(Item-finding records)
###

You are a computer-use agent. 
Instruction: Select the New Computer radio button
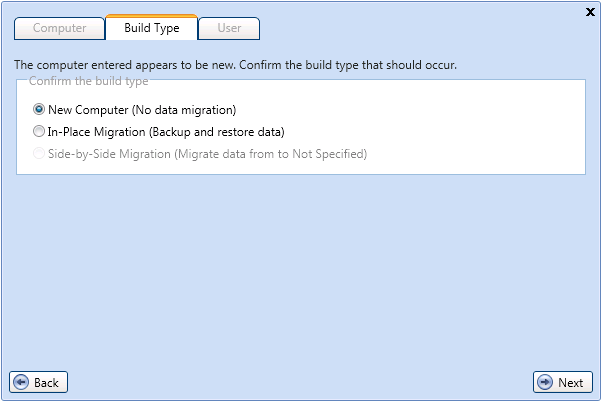(39, 109)
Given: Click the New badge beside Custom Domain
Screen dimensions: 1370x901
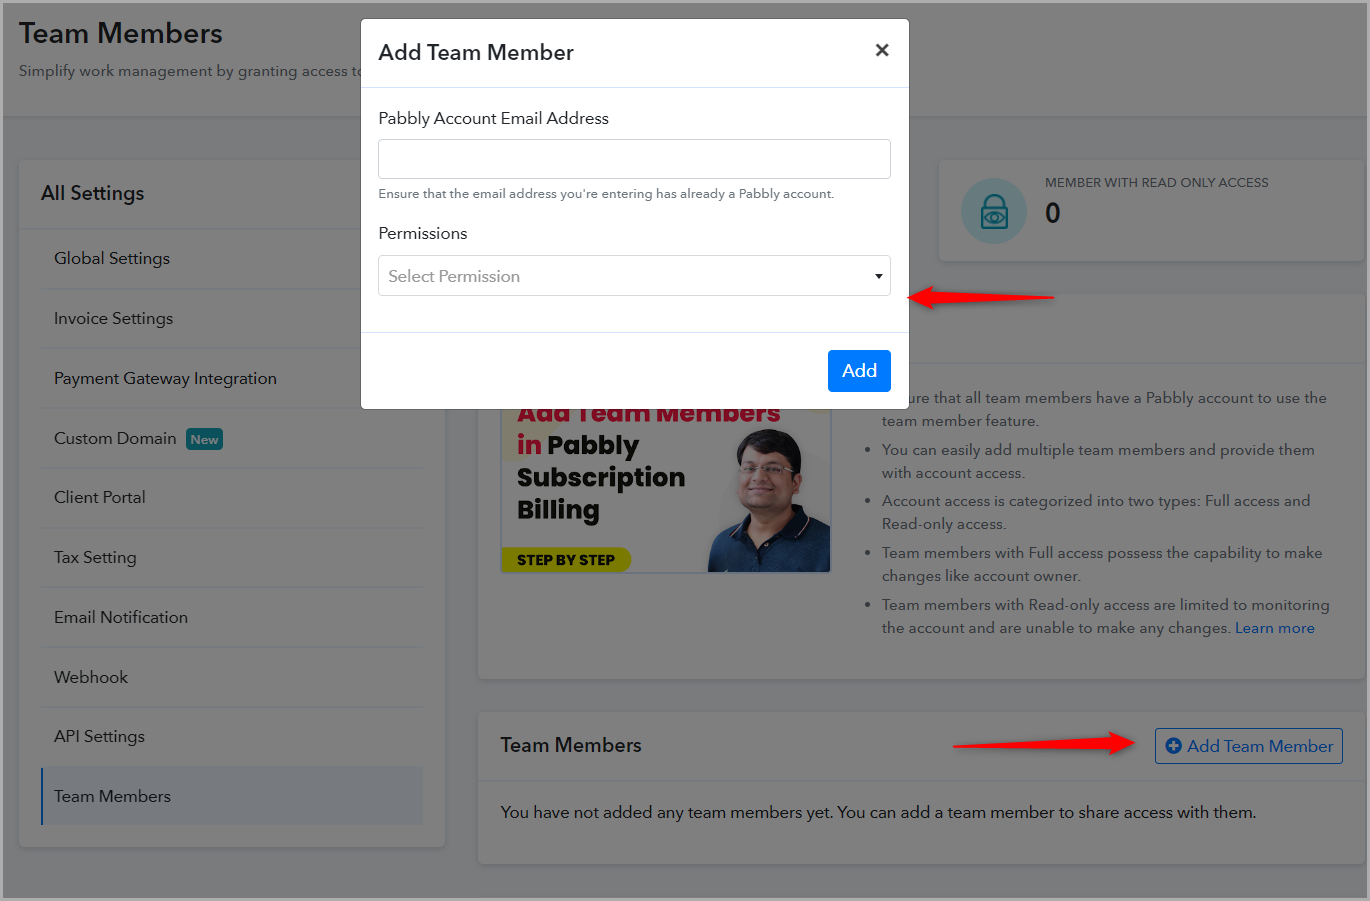Looking at the screenshot, I should (204, 439).
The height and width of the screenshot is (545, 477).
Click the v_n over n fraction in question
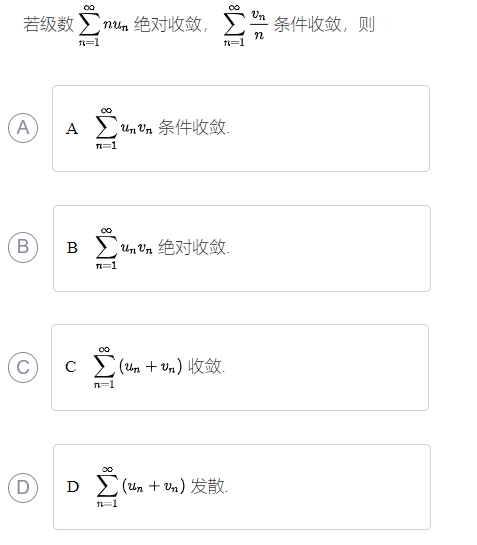(x=259, y=25)

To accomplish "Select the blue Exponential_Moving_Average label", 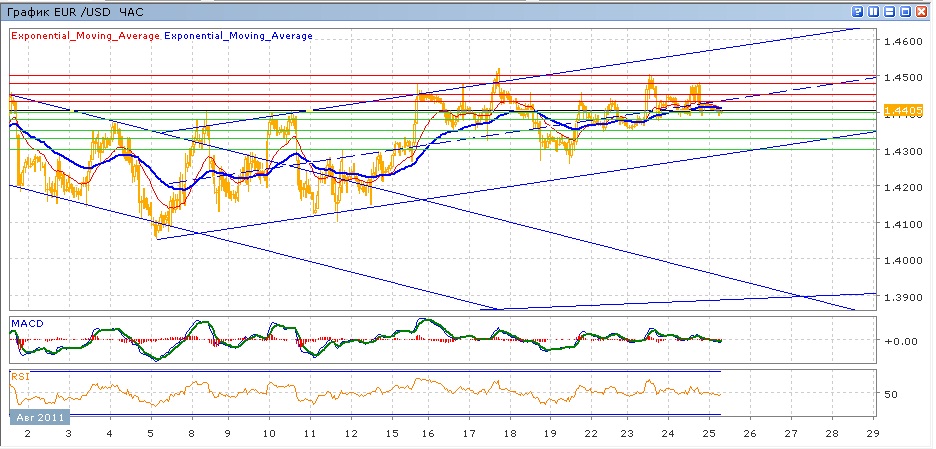I will click(x=238, y=35).
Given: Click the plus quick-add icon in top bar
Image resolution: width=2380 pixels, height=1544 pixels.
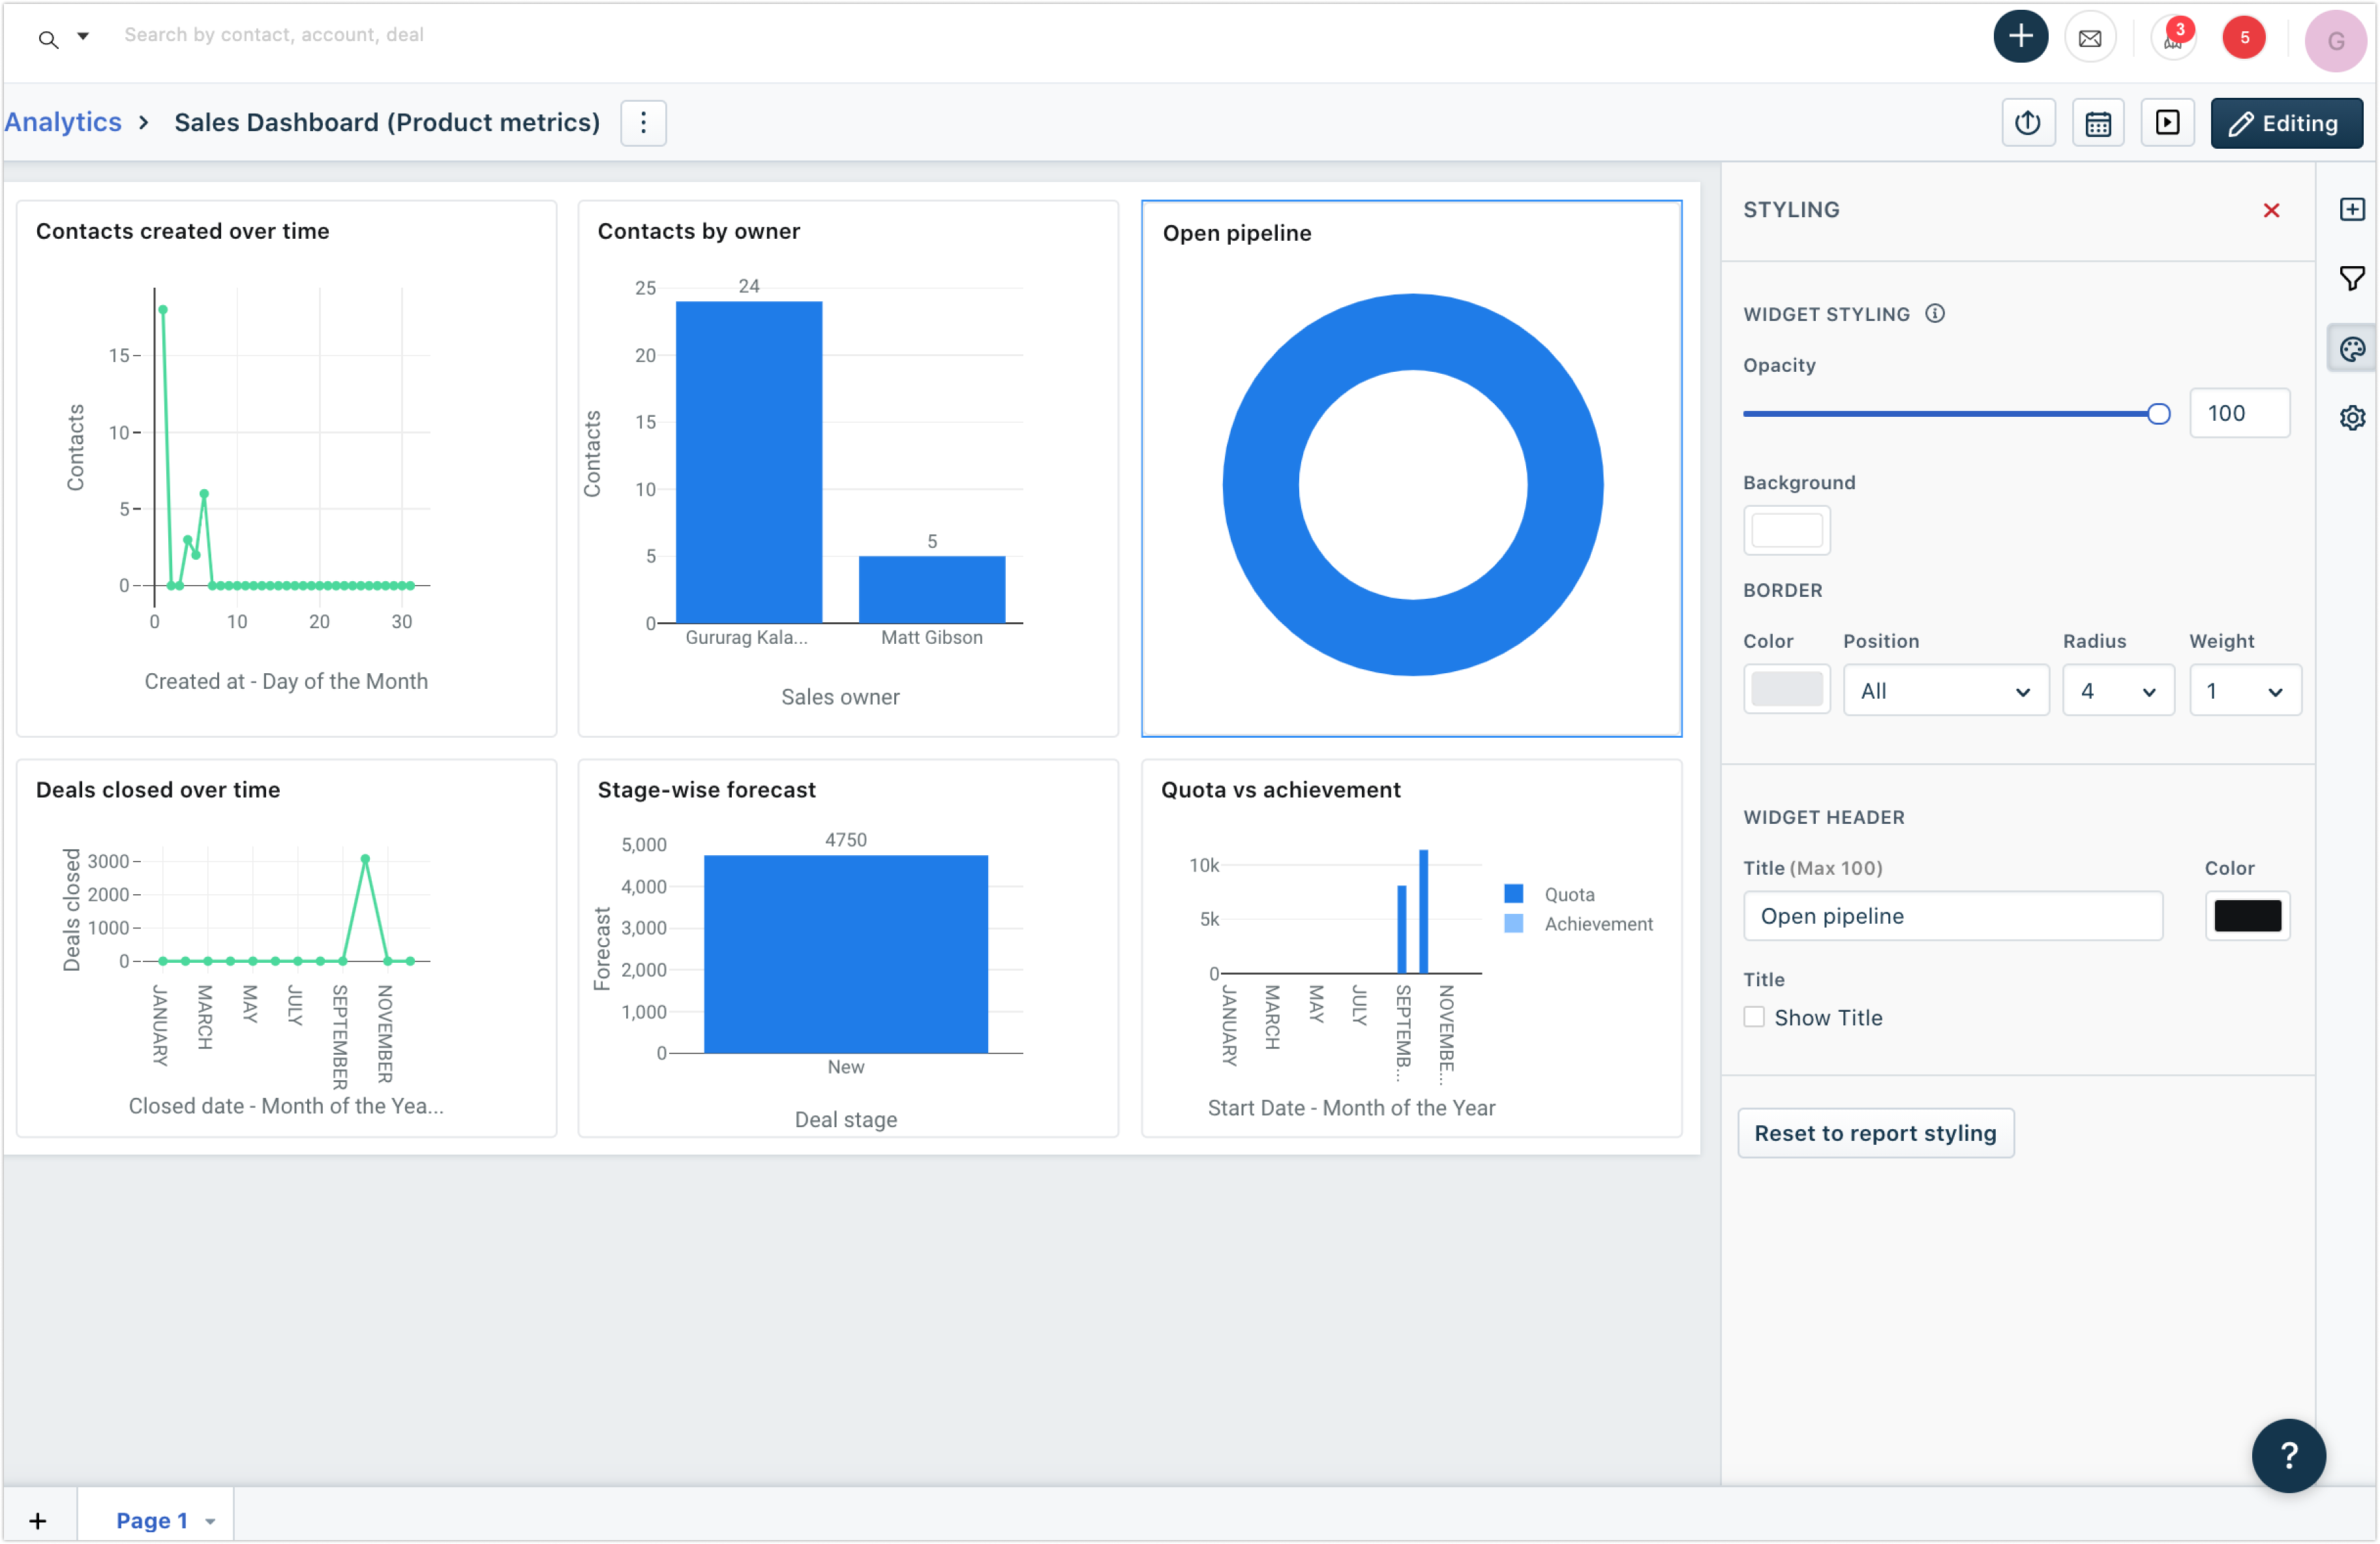Looking at the screenshot, I should coord(2020,37).
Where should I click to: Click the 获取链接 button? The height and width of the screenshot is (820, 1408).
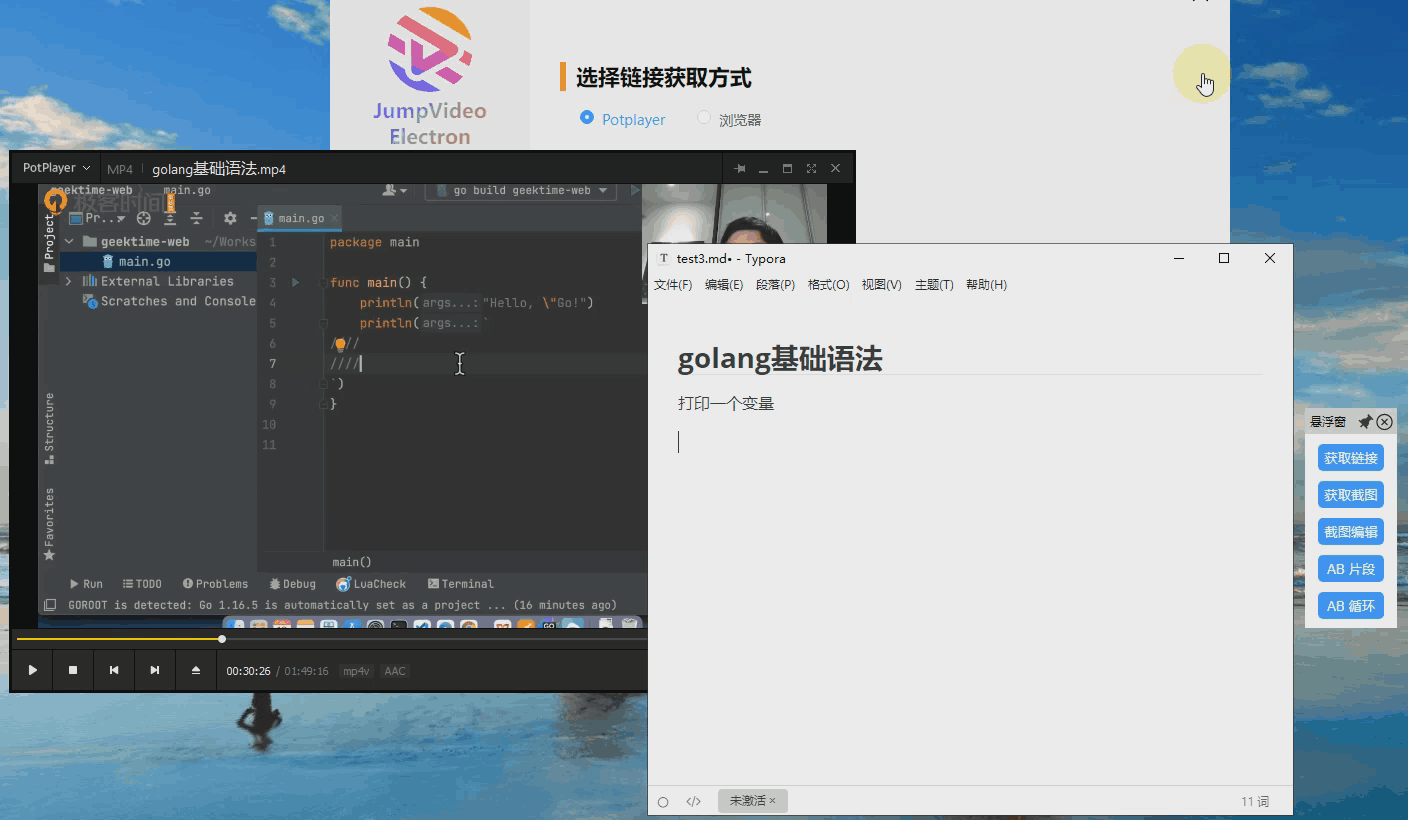click(x=1350, y=458)
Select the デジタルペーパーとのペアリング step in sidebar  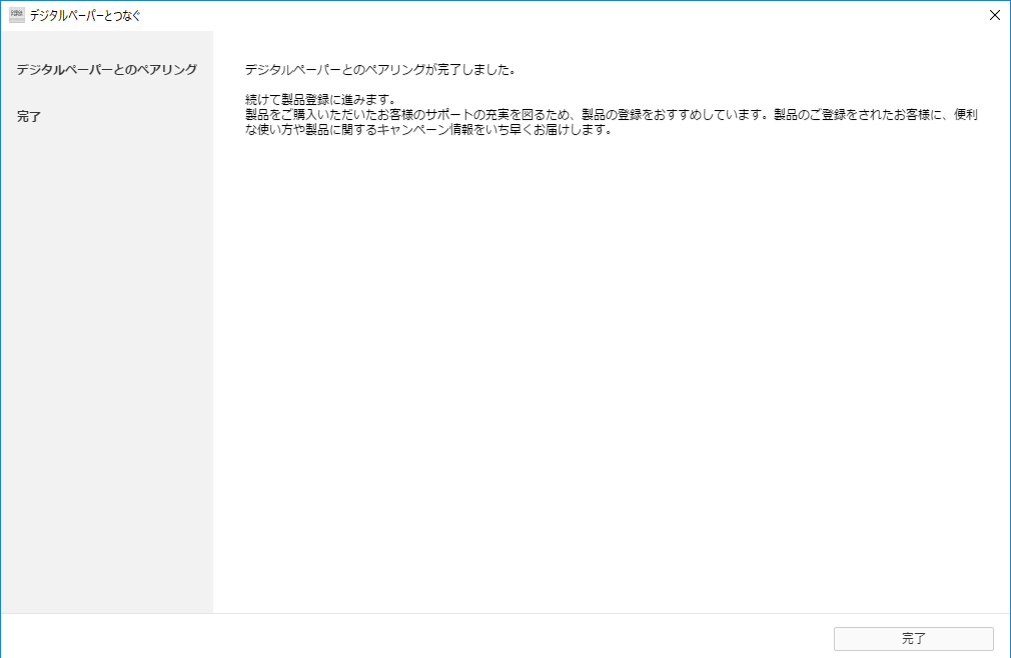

###

What is required: Repeat the records verbatim from the line containing "Where should I" through the end of the records, including both ends. Omit the pictures from your answer.

Solution for this problem:
Where should I click to: Click the 获取链接 button? The height and width of the screenshot is (820, 1408).
click(x=1350, y=458)
Select the デジタルペーパーとのペアリング step in sidebar  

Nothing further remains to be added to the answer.